=== RECORD LIST ===
- - -
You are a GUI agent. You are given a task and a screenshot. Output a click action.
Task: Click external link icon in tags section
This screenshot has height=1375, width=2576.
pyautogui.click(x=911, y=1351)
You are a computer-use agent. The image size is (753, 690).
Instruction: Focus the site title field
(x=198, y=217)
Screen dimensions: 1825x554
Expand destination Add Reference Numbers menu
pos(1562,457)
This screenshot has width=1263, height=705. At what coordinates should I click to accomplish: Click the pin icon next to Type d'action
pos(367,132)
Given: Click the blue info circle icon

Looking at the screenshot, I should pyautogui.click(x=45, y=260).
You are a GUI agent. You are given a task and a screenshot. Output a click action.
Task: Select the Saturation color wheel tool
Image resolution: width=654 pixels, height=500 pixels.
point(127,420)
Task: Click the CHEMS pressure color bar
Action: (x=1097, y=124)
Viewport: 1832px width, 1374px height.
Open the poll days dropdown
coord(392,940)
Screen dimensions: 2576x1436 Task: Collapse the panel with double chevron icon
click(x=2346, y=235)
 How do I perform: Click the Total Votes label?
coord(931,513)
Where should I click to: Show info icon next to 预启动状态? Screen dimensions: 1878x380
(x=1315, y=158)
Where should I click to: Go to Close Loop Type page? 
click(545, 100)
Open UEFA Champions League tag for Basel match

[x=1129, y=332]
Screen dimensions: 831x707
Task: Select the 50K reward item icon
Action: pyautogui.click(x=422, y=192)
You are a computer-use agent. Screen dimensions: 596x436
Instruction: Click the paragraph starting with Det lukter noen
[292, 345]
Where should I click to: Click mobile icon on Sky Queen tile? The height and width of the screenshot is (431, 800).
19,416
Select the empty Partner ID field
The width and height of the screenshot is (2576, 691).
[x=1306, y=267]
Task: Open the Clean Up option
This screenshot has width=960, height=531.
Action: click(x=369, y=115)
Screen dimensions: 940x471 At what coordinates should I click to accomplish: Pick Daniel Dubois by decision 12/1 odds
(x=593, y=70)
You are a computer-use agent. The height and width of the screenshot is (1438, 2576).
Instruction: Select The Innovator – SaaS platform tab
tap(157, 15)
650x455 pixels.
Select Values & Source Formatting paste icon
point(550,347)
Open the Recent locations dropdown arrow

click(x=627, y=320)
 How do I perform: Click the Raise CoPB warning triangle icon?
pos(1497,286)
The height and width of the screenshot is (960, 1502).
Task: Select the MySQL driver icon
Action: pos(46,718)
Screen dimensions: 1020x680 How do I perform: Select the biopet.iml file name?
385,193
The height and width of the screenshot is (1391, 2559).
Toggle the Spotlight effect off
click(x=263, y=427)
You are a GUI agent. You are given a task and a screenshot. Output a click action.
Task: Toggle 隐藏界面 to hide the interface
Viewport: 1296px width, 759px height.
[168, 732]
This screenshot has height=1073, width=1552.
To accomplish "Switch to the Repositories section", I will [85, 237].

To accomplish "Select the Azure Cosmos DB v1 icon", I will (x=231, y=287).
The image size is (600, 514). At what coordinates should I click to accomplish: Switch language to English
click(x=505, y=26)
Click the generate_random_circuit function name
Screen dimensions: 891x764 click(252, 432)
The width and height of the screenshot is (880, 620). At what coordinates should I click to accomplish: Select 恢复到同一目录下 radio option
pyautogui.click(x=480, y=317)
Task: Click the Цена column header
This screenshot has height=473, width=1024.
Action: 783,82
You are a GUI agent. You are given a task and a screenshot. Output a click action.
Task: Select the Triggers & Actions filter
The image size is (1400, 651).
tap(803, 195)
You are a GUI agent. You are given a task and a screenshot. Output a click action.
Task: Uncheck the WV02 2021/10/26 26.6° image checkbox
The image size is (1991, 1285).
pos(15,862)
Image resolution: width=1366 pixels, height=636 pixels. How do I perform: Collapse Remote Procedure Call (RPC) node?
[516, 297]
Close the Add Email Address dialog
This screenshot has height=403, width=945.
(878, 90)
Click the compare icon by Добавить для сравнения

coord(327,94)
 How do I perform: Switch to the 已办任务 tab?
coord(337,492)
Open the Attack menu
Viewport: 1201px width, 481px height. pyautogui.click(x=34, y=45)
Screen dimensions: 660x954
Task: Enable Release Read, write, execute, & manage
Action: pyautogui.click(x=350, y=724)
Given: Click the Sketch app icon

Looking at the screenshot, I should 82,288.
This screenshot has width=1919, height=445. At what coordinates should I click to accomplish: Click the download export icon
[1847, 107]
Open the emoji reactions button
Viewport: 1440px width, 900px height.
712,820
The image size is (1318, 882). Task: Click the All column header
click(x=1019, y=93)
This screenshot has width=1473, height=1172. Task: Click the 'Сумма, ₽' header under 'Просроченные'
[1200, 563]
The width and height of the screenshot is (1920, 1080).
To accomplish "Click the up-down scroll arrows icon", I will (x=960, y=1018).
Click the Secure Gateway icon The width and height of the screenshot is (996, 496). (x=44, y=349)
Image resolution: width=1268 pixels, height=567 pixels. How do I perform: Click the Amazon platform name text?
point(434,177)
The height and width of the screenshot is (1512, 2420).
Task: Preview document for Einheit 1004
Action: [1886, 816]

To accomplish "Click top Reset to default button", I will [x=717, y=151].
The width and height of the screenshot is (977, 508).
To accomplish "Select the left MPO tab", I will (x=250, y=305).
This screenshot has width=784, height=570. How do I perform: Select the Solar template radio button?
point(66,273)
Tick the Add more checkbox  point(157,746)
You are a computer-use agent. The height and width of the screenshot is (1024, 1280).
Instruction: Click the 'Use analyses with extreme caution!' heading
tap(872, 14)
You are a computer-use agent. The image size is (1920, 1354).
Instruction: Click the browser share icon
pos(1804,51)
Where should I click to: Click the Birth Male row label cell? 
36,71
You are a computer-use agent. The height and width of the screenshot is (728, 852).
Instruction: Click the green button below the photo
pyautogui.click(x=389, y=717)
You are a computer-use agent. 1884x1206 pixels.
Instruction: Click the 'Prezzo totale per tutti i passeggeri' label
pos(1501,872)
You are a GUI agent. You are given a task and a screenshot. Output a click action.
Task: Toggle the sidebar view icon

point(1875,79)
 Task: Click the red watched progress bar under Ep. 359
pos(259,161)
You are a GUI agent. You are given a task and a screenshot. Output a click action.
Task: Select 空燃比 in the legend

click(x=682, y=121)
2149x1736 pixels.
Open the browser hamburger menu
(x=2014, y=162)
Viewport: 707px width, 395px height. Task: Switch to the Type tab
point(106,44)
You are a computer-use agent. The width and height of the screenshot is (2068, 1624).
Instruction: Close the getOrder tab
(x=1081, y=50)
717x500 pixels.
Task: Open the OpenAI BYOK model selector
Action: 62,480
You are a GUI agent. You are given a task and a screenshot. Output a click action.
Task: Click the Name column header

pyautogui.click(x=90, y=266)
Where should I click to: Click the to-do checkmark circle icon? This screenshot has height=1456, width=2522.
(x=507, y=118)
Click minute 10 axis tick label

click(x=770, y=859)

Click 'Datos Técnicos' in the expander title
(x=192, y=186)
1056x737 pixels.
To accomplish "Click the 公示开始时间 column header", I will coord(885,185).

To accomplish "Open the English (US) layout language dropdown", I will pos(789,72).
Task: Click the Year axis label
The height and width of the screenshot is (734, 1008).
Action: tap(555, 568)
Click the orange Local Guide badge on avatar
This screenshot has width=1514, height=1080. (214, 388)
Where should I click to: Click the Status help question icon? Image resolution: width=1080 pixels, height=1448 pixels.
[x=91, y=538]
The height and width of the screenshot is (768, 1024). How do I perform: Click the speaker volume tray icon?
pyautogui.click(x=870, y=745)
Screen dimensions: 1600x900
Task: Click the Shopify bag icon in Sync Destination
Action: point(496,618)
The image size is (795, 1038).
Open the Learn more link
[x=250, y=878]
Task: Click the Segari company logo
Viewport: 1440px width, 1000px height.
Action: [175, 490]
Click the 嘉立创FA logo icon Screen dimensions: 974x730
- - -
=== TASK REQUIREMENTS ===
Shift every coordinate in the answers by adding 25 to each value, and write out again only the entries from the line with "You are a computer-use agent. Screen" up to and including the line with "click(x=627, y=320)", keeping all other text in those lines unchanged.

=== RESPONSE TO THIS EXERCISE ===
You are a computer-use agent. Screen dimensions: 596x436
Instruction: Click the paragraph starting with Det lukter noen
[317, 370]
Where should I click to: Click mobile icon on Sky Queen tile? The height and width of the screenshot is (431, 800).
44,441
Select the empty Partner ID field
The width and height of the screenshot is (2576, 691).
[x=1331, y=292]
Task: Open the Clean Up option
This screenshot has width=960, height=531.
Action: click(x=394, y=140)
Screen dimensions: 940x471 At what coordinates should I click to accomplish: Pick Daniel Dubois by decision 12/1 odds
(x=618, y=95)
You are a computer-use agent. The height and width of the screenshot is (1438, 2576).
Instruction: Select The Innovator – SaaS platform tab
tap(182, 40)
650x455 pixels.
Select Values & Source Formatting paste icon
point(575,372)
Open the Recent locations dropdown arrow

click(x=652, y=345)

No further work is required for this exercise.